Although the site has become a less reliable place to find accurate information, largely due to changes Musk has made since taking the helm. Since 2022, Acquisition, Mask Turned Things Upside Down Many of Twitter’s previous policies, including those related to misinformation and hate speech, emptied its staff And it changed what people saw on the site.

“It doesn’t seem like potential competitors have been able to displace Twitter as the go-to place for political news,” Krebs says. “In a perfect world, a lot of people would have tried to go somewhere else, but these alternatives needed to deliver products that people wanted and used, and they didn’t. Until then, we may see a population of users whose values ​​and practices are at odds with these alternatives.”

As the company’s owner and its most influential user, Musk has also used X to try to influence political discourse around the world – by getting Argument with Brazilian judge On censorship, and the attack on what he calls the “woke mind virus” and amplifying false claims Democrats are secretly transporting immigrants to vote in US elections.

Long before his endorsement of Trump, Musk had increasingly moved to the right in his posts and actions on the platform, reactivating previously banned accounts such as those of conspiracy theorist Alex Jones and former US President Donald Trump, as well as accounts affiliated with neo-Nazis and white supremacists.

Advertisers who stopped spending on X in response to anti-Semitic and other hateful material were Participate in “blackmail” Musk claimed. On X-Day he announced that he would move the company’s headquarters, as well as SpaceX’s, to the red state of Texas from deep blue California.

“The big thing about Twitter for a long time was the community of users who embraced it. There’s a proliferation of journalists, elected officials, and thought leaders who still use it today,” says Mark Jablonowski, chief technology officer at DSPolitical, a digital advertising firm that works for Democratic campaigns. “It’s a powerful way to get a quick message out to a large, influential group of people. And yet that group is clearly shrinking. You’re seeing users jump ship left and right. And you’re seeing content become more extreme and unsuitable for public consumption.”
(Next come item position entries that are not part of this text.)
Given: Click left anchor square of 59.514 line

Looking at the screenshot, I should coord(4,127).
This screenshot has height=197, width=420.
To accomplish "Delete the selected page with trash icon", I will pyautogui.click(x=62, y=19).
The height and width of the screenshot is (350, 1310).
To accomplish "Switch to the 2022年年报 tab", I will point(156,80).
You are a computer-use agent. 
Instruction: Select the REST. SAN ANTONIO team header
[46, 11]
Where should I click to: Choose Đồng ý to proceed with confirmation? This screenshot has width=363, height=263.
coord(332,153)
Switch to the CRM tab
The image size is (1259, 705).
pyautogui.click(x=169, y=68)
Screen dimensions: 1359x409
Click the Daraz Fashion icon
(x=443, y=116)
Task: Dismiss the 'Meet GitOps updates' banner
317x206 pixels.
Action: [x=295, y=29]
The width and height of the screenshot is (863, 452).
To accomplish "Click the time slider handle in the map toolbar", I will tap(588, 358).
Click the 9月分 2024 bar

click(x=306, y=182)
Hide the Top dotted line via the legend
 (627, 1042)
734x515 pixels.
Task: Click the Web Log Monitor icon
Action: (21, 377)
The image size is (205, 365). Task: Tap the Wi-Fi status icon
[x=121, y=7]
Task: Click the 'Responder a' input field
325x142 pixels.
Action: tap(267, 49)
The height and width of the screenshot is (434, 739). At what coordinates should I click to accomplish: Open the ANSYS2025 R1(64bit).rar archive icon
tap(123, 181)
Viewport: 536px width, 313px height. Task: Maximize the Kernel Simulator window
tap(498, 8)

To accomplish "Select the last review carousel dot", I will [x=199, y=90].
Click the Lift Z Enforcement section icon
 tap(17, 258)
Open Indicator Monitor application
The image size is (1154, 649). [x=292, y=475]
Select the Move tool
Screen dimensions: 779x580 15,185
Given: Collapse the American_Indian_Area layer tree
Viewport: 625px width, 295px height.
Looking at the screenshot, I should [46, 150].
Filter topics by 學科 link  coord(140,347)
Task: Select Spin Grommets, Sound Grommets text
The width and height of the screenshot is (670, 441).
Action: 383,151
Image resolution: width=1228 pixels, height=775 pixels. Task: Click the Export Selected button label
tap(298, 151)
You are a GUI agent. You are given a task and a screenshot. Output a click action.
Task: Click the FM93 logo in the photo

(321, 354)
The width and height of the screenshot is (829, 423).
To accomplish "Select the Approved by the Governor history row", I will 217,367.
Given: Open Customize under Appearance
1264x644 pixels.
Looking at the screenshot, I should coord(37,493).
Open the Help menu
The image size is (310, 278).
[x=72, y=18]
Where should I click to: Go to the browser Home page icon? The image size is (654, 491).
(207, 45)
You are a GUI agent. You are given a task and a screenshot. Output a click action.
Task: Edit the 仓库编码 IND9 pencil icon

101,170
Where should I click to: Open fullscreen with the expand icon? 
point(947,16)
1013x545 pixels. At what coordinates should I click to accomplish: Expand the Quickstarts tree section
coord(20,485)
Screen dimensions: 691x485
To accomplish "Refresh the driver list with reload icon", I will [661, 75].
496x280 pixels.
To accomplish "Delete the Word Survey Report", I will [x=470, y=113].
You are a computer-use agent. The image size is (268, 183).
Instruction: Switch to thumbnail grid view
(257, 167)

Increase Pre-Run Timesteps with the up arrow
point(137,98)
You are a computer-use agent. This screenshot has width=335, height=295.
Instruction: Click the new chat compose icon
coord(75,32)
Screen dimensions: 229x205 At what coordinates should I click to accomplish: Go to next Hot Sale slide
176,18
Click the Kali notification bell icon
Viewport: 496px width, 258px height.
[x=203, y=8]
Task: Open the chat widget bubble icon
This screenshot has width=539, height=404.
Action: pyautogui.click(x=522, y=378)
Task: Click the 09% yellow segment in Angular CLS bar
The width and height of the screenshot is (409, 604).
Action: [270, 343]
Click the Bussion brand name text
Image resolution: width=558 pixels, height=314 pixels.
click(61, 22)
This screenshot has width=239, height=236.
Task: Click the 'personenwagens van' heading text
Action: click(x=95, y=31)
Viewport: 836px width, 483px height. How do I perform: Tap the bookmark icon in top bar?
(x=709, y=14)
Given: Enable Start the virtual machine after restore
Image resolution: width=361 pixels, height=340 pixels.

Biden’s message was posted on X on Sunday two minutes before it was posted on Meta platforms like Facebook and Threads. It’s not clear if that was intentional, and the campaign did not immediately respond to a message seeking comment on Monday.

“It might have been a matter of who presses the enter key first internally,” Jablonowski said. “But I think you’re definitely seeing a world where this might have been exclusive to Twitter five years ago, and now you’re seeing it across many different properties.”

He noted that political campaigns need to meet voters where they are — and for many of them, that is still the case.

“Democrats are still on Fox News,” he added.

But when it comes to ad dollars, “the money clearly goes to Meta and YouTube properties. And I don’t know, at least on the Democratic side, of many campaigns, if any, that are looking to spend ad dollars on (X).”